Control and Intelligent Processing Center of Excellence, School of Electrical and Computer Engineering, University College of Engineering, University of Tehran, Tehran, Iran.
Hum Brain Mapp. 2011 May;32(5):699-715. doi: 10.1002/hbm.21057.
We propose a novel approach for evaluating the performance of activation detection in real (experimental) datasets using a new mutual information (MI)-based metric and compare its sensitivity to several existing performance metrics in both simulated and real datasets. The proposed approach is based on measuring the approximate MI between the fMRI time-series of a validation dataset and a calculated activation map (thresholded label map or continuous map) from an independent training dataset. The MI metric is used to measure the amount of information preserved during the extraction of an activation map from experimentally related fMRI time-series. The processing method that preserves maximal information between the maps and related time-series is proposed to be superior. The results on simulation datasets for multiple analysis models are consistent with the results of ROC curves, but are shown to have lower information content than for real datasets, limiting their generalizability. In real datasets for group analyses using the general linear model (GLM; FSL4 and SPM5), we show that MI values are (1) larger for groups of 15 versus 10 subjects and (2) more sensitive measures than reproducibility (for continuous maps) or Jaccard overlap metrics (for thresholded maps). We also show that (1) for an increasing fraction of nominally active voxels, both MI and false discovery rate (FDR) increase, and (2) at a fixed FDR, GLM using FSL4 tends to extract more voxels and more information than SPM5 using the default processing techniques in each package.
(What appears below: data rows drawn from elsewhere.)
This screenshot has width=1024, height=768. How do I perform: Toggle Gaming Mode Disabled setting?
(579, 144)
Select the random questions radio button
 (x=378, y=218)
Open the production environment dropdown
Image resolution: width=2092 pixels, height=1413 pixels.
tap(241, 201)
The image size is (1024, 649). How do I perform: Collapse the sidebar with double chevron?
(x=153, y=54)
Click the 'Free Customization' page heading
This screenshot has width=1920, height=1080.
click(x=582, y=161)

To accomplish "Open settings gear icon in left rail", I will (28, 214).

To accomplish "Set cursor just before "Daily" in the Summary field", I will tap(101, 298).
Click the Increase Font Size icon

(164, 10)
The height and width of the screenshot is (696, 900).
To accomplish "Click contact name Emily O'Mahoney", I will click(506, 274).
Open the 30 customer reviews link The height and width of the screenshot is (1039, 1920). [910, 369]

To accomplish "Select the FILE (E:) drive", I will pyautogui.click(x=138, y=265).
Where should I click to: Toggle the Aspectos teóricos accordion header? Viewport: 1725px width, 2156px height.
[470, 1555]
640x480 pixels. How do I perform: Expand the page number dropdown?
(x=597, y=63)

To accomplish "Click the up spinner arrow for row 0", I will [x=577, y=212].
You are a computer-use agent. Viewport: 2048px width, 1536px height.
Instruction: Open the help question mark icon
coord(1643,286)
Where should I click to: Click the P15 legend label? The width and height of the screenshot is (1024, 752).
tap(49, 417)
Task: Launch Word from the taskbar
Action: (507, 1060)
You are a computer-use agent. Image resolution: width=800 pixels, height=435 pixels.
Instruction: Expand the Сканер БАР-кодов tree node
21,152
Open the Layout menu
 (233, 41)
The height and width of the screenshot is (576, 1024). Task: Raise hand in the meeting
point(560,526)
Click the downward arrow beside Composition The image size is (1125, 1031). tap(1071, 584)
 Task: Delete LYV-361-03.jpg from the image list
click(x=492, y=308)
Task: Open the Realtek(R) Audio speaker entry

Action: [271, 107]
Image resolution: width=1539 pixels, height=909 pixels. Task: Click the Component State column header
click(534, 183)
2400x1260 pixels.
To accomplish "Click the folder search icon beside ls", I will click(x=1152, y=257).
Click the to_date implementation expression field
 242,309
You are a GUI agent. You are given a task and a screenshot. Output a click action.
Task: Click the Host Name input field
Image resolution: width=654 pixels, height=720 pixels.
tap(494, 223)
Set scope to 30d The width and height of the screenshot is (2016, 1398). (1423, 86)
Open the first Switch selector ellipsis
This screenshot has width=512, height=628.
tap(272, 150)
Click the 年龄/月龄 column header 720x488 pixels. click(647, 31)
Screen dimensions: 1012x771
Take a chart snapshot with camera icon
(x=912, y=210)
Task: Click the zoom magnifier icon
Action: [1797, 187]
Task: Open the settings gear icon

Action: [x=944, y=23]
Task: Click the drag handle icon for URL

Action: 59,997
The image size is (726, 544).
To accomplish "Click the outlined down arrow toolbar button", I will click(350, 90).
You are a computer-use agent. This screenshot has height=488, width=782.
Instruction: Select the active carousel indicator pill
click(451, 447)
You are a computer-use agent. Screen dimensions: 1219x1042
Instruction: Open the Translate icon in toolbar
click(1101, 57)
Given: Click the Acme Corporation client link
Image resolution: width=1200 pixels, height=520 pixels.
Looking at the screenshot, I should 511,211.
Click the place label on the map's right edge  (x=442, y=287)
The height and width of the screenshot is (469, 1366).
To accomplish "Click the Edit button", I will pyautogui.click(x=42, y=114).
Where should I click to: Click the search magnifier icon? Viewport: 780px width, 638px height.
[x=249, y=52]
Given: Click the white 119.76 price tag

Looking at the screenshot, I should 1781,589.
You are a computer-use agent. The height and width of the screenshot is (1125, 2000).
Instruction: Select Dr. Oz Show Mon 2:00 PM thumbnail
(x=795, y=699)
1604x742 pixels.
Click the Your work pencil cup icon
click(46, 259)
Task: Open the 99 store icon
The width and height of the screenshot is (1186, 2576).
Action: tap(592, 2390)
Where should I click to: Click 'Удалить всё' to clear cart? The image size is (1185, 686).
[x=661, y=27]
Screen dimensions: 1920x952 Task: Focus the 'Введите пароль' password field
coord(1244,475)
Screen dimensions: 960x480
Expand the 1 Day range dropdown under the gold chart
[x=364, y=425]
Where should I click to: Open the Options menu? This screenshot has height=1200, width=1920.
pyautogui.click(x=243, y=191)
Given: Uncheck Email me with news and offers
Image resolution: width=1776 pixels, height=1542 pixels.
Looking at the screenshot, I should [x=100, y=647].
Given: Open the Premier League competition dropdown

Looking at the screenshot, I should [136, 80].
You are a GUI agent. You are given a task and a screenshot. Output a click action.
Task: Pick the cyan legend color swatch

我们提出了一种新的方法,使用基于互信息 (MI) 的新度量标准来评估在真实 (实验) 数据集上的激活检测性能,并将其在模拟数据集和真实数据集上与几种现有性能度量标准的敏感性进行比较。所提出的方法基于测量验证数据集的 fMRI 时间序列与独立训练数据集的计算激活图(阈值标签图或连续图)之间的近似 MI。MI 度量用于测量从与实验相关的 fMRI 时间序列中提取激活图时保留的信息量。提出了一种保留图之间和相关时间序列之间最大信息量的处理方法,该方法被认为是优越的。对于多个分析模型的模拟数据集的结果与 ROC 曲线的结果一致,但与真实数据集相比,其信息量较低,限制了它们的通用性。在使用一般线性模型 (GLM;FSL4 和 SPM5) 进行组分析的真实数据集上,我们表明 MI 值 (1) 对于 15 个与 10 个对象的组更大,(2) 比可重复性(对于连续图)或 Jaccard 重叠度量(对于阈值图)更敏感。我们还表明 (1) 对于名义上活跃体素的比例增加,MI 和错误发现率 (FDR) 都增加,以及 (2) 在固定 FDR 下,FSL4 中的 GLM 倾向于提取比 SPM5 更多的体素和更多的信息,使用每个软件包中的默认处理技术。